冬アニメ『地縛少年花子くん』緒方恵美さん&安済知佳さん&水島大宙さんインタビュー|つかさ、桜、夏彦の関係は謎のままだからこそ魅力がある!
つかさは“猫”のような存在(緒方さん)
――緒方さんは花子くん、あまね、つかさを演じられていますが、それぞれどのようなキャラクターだと思われますか?
緒方:あくまであまねは花子くんの昔の姿なので、「花子くん・あまね」と「つかさ」の2キャラクターだと認識しています。
花子くんは1枚挟んで感情を出している部分があって、自分の本音では喋らない人。その壁が取っ払われたのがあまねだと思っています。
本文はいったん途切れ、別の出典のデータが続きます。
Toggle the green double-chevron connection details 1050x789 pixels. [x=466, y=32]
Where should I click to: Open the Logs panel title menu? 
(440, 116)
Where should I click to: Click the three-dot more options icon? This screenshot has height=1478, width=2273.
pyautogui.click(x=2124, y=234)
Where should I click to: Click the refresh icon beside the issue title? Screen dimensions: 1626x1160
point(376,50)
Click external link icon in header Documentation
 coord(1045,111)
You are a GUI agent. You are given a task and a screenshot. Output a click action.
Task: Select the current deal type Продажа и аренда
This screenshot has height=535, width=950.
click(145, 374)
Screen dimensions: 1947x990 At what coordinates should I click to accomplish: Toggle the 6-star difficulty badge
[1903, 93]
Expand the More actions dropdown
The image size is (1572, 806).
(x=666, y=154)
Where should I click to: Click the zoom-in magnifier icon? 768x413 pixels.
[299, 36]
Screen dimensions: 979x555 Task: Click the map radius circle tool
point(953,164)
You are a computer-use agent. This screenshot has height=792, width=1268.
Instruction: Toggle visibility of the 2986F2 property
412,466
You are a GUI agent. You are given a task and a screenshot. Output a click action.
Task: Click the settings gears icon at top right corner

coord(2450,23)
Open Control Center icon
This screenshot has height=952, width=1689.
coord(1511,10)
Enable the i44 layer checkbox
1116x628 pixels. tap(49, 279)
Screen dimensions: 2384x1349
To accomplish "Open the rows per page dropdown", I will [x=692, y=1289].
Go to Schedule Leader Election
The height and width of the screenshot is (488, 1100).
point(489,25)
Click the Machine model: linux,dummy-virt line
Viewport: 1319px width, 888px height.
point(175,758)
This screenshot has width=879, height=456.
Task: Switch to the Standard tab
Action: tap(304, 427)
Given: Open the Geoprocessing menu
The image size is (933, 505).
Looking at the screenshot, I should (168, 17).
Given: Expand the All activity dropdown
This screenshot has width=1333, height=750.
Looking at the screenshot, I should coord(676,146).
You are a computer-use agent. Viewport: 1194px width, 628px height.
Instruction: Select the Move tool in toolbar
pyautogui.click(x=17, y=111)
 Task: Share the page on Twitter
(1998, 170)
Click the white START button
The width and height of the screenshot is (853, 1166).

つかさに関しては、双子ということで“声帯自体は同じ感じにしてほしい”と最初に伺いました。ただ、2人とも違う性格をしていますが体つきは同じだし、同じ声帯だと似てしまう……それはそうだ!と(笑)。
一同:(笑)。
緒方:年齢が違えば声の色自体を変えられますが、最初に同じ声帯の双子としてやってほしいというオーダーをいただいたので。
精神年齢的な部分の差でつかさのほうが幼くなっていったような気がします。それこそ猫のような感じで。
安済:すごく無邪気でかわいいですよね。第9話の「お茶会」では桜が“猫みたいな子よね”と最初の印象をそのまま分かりやすく皆さんに伝えることができたのかな、と思います。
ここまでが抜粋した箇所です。